What you need to do:
In the material below, the lines containing the word "link" are required; copy each of them.

Supplied material Start Marker

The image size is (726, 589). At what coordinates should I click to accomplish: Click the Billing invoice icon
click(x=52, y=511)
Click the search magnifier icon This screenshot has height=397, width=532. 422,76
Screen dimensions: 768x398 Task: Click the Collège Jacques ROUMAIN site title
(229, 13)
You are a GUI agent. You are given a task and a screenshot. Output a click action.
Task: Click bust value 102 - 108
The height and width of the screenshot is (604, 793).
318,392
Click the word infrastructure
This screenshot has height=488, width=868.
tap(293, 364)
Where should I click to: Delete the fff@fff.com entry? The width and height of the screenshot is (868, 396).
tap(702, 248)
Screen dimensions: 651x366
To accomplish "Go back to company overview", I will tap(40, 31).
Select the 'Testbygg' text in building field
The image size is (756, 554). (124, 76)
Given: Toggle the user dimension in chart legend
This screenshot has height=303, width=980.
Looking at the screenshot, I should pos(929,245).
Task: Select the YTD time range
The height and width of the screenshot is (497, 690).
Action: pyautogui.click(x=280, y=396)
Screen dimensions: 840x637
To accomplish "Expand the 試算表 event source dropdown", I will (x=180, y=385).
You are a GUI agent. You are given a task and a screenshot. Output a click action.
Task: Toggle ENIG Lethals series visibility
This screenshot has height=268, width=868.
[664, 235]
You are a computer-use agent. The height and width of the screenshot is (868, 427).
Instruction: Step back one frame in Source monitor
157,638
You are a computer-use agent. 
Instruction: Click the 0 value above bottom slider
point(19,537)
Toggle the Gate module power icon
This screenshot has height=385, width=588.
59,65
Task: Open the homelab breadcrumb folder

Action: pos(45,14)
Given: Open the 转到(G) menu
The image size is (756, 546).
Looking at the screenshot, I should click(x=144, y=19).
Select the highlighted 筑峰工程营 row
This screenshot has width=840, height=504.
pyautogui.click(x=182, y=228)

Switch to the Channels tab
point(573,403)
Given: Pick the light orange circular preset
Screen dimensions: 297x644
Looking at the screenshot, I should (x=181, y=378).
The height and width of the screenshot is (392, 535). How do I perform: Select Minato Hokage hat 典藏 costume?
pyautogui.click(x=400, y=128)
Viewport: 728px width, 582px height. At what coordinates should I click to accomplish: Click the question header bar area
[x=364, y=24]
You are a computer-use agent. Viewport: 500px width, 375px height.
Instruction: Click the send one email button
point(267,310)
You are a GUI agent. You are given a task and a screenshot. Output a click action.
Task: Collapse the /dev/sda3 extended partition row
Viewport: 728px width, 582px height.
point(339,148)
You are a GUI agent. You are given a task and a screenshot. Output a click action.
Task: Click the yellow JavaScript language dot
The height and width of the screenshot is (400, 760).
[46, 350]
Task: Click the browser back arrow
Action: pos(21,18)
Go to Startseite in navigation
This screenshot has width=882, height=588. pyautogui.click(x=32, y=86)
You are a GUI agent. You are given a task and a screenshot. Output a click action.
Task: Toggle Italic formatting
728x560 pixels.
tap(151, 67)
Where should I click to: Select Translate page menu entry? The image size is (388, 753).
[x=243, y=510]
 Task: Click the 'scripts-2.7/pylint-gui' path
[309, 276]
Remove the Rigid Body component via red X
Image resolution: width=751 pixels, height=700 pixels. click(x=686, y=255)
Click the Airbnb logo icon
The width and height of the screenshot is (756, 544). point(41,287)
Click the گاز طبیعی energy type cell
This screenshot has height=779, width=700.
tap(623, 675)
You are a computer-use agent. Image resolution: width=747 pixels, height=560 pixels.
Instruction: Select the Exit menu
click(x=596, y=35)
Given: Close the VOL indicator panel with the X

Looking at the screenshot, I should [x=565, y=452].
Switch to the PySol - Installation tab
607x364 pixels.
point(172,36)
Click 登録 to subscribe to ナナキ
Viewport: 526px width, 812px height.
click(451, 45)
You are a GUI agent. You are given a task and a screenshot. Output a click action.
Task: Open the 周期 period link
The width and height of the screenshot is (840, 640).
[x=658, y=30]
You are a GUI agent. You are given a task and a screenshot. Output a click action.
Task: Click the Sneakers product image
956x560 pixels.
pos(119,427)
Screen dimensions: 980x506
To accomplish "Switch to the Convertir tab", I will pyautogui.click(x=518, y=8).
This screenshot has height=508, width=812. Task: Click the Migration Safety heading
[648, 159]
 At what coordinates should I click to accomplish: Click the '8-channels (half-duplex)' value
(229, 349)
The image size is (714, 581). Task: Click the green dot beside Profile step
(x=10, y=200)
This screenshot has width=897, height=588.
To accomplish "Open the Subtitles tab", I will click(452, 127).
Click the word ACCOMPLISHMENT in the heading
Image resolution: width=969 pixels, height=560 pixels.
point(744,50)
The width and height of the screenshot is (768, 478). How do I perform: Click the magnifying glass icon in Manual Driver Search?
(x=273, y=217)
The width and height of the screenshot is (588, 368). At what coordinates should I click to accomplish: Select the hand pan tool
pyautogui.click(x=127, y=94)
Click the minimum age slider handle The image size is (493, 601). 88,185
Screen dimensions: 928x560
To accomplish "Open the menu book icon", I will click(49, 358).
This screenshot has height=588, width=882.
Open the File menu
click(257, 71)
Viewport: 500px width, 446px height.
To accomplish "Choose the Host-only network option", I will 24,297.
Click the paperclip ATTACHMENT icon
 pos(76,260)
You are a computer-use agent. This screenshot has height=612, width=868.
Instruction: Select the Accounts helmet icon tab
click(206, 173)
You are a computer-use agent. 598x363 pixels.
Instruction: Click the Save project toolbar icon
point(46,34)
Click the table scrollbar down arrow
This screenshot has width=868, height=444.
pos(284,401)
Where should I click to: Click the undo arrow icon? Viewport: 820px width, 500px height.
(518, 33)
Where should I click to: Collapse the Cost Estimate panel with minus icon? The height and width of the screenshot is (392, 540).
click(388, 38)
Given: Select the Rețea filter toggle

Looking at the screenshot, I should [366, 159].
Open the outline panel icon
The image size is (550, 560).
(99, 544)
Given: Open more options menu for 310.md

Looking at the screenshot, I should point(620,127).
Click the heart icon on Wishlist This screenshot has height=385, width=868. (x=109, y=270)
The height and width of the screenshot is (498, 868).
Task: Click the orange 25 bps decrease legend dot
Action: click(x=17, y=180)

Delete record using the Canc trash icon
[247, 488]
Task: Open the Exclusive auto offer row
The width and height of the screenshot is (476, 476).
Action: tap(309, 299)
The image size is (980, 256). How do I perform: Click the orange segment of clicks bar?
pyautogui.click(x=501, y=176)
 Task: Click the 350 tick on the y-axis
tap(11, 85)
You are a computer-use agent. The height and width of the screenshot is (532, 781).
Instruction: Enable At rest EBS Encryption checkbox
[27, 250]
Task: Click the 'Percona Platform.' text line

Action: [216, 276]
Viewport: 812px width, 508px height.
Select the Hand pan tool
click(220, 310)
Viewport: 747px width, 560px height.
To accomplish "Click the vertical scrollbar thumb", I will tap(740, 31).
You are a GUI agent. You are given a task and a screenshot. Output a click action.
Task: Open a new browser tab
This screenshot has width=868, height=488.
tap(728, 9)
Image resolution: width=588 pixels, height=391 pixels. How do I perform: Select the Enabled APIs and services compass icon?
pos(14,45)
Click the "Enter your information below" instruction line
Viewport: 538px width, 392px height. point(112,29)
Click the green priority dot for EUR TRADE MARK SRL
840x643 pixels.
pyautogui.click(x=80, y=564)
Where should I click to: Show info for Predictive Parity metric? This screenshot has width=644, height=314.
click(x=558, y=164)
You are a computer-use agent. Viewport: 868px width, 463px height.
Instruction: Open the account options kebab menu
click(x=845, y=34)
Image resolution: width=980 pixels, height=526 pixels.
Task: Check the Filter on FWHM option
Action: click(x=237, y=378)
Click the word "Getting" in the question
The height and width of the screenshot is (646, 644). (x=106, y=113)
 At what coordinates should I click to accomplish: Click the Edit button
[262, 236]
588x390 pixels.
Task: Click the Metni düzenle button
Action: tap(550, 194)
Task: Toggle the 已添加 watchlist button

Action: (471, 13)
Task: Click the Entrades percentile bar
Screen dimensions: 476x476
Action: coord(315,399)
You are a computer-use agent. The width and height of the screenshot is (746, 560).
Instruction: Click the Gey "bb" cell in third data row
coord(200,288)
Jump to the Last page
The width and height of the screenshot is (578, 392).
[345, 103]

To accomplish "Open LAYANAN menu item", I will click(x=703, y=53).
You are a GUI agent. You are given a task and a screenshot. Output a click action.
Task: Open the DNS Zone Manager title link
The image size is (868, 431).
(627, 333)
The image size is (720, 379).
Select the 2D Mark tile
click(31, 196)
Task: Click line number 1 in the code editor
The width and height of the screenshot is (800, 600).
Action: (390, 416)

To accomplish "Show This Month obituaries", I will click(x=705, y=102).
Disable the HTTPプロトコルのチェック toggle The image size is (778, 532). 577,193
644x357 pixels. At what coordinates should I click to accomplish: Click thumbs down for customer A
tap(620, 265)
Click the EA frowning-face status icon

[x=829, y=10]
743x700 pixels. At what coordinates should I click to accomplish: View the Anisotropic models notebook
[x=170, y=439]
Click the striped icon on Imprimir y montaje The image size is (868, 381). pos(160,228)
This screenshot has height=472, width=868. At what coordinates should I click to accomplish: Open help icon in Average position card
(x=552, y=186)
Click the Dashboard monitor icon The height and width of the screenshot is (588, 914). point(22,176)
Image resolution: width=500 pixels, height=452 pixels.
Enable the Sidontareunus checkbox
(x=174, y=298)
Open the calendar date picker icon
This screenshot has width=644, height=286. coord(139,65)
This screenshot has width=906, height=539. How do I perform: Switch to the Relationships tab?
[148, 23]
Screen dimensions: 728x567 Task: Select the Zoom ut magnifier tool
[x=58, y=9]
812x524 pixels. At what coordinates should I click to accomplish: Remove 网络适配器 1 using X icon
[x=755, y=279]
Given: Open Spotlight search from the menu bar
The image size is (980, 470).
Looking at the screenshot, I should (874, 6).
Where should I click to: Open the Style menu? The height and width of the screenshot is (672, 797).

Supplied material End Marker

Response area:
Task: Open the 周期 period link
Task: Open the DNS Zone Manager title link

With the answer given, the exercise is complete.